[Source records]
--- START ---

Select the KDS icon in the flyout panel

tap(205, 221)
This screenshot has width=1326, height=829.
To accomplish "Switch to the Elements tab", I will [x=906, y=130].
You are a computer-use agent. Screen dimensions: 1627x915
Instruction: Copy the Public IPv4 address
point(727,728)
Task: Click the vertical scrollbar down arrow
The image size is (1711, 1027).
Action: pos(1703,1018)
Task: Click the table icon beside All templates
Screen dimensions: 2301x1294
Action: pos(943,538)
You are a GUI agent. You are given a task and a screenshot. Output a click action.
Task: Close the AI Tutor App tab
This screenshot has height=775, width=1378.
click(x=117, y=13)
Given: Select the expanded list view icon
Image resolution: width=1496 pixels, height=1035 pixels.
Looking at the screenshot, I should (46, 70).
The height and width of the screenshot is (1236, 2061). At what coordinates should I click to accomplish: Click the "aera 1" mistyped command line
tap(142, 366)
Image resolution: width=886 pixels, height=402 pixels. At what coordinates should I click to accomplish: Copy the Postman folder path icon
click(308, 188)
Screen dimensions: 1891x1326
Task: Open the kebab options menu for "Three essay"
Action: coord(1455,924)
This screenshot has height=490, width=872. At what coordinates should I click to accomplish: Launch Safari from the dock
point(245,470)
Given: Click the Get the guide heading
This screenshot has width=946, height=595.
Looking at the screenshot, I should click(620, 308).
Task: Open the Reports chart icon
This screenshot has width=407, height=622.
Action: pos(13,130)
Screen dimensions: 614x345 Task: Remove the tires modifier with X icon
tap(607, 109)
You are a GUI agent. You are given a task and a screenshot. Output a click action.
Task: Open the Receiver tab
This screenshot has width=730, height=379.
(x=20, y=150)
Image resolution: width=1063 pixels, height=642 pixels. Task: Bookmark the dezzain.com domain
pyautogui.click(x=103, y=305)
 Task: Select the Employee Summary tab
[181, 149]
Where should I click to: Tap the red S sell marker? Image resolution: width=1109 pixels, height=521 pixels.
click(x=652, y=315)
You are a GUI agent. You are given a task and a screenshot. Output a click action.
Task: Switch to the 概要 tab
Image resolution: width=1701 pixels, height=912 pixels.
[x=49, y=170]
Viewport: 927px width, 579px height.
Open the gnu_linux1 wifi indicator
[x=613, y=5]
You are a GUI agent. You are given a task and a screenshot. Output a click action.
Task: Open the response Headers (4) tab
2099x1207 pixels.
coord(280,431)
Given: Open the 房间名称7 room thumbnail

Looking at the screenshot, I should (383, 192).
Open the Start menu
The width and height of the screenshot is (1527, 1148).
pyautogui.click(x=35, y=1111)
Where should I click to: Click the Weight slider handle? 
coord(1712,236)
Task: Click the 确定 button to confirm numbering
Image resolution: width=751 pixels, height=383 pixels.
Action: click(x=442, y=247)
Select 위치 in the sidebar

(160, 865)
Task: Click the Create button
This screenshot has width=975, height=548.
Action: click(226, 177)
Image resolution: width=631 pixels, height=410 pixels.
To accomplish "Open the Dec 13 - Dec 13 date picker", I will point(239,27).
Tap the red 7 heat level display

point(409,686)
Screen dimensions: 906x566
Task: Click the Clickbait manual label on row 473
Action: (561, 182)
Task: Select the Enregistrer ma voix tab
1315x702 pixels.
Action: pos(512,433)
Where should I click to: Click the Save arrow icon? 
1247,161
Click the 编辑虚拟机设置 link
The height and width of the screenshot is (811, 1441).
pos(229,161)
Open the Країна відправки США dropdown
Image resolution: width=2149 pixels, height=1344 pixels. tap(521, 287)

--- END ---

From the first line to the last, restate the data above exactly.

EXERCISE ANSWER:
Select the KDS icon in the flyout panel

tap(205, 221)
This screenshot has width=1326, height=829.
To accomplish "Switch to the Elements tab", I will [x=906, y=130].
You are a computer-use agent. Screen dimensions: 1627x915
Instruction: Copy the Public IPv4 address
point(727,728)
Task: Click the vertical scrollbar down arrow
The image size is (1711, 1027).
Action: pos(1703,1018)
Task: Click the table icon beside All templates
Screen dimensions: 2301x1294
Action: pos(943,538)
You are a GUI agent. You are given a task and a screenshot. Output a click action.
Task: Close the AI Tutor App tab
This screenshot has height=775, width=1378.
click(x=117, y=13)
Given: Select the expanded list view icon
Image resolution: width=1496 pixels, height=1035 pixels.
Looking at the screenshot, I should (46, 70).
The height and width of the screenshot is (1236, 2061). At what coordinates should I click to accomplish: Click the "aera 1" mistyped command line
tap(142, 366)
Image resolution: width=886 pixels, height=402 pixels. At what coordinates should I click to accomplish: Copy the Postman folder path icon
click(308, 188)
Screen dimensions: 1891x1326
Task: Open the kebab options menu for "Three essay"
Action: coord(1455,924)
This screenshot has height=490, width=872. At what coordinates should I click to accomplish: Launch Safari from the dock
point(245,470)
Given: Click the Get the guide heading
This screenshot has width=946, height=595.
Looking at the screenshot, I should click(620, 308).
Task: Open the Reports chart icon
This screenshot has width=407, height=622.
Action: pos(13,130)
Screen dimensions: 614x345 Task: Remove the tires modifier with X icon
tap(607, 109)
You are a GUI agent. You are given a task and a screenshot. Output a click action.
Task: Open the Receiver tab
This screenshot has width=730, height=379.
(x=20, y=150)
Image resolution: width=1063 pixels, height=642 pixels. Task: Bookmark the dezzain.com domain
pyautogui.click(x=103, y=305)
 Task: Select the Employee Summary tab
[181, 149]
Where should I click to: Tap the red S sell marker? Image resolution: width=1109 pixels, height=521 pixels.
click(x=652, y=315)
You are a GUI agent. You are given a task and a screenshot. Output a click action.
Task: Switch to the 概要 tab
Image resolution: width=1701 pixels, height=912 pixels.
[x=49, y=170]
Viewport: 927px width, 579px height.
Open the gnu_linux1 wifi indicator
[x=613, y=5]
You are a GUI agent. You are given a task and a screenshot. Output a click action.
Task: Open the response Headers (4) tab
2099x1207 pixels.
coord(280,431)
Given: Open the 房间名称7 room thumbnail

Looking at the screenshot, I should (383, 192).
Open the Start menu
The width and height of the screenshot is (1527, 1148).
pyautogui.click(x=35, y=1111)
Where should I click to: Click the Weight slider handle? 
coord(1712,236)
Task: Click the 确定 button to confirm numbering
Image resolution: width=751 pixels, height=383 pixels.
Action: click(x=442, y=247)
Select 위치 in the sidebar

(160, 865)
Task: Click the Create button
This screenshot has width=975, height=548.
Action: click(226, 177)
Image resolution: width=631 pixels, height=410 pixels.
To accomplish "Open the Dec 13 - Dec 13 date picker", I will point(239,27).
Tap the red 7 heat level display

point(409,686)
Screen dimensions: 906x566
Task: Click the Clickbait manual label on row 473
Action: (561, 182)
Task: Select the Enregistrer ma voix tab
1315x702 pixels.
Action: pos(512,433)
Where should I click to: Click the Save arrow icon? 
1247,161
Click the 编辑虚拟机设置 link
The height and width of the screenshot is (811, 1441).
pos(229,161)
Open the Країна відправки США dropdown
Image resolution: width=2149 pixels, height=1344 pixels. tap(521, 287)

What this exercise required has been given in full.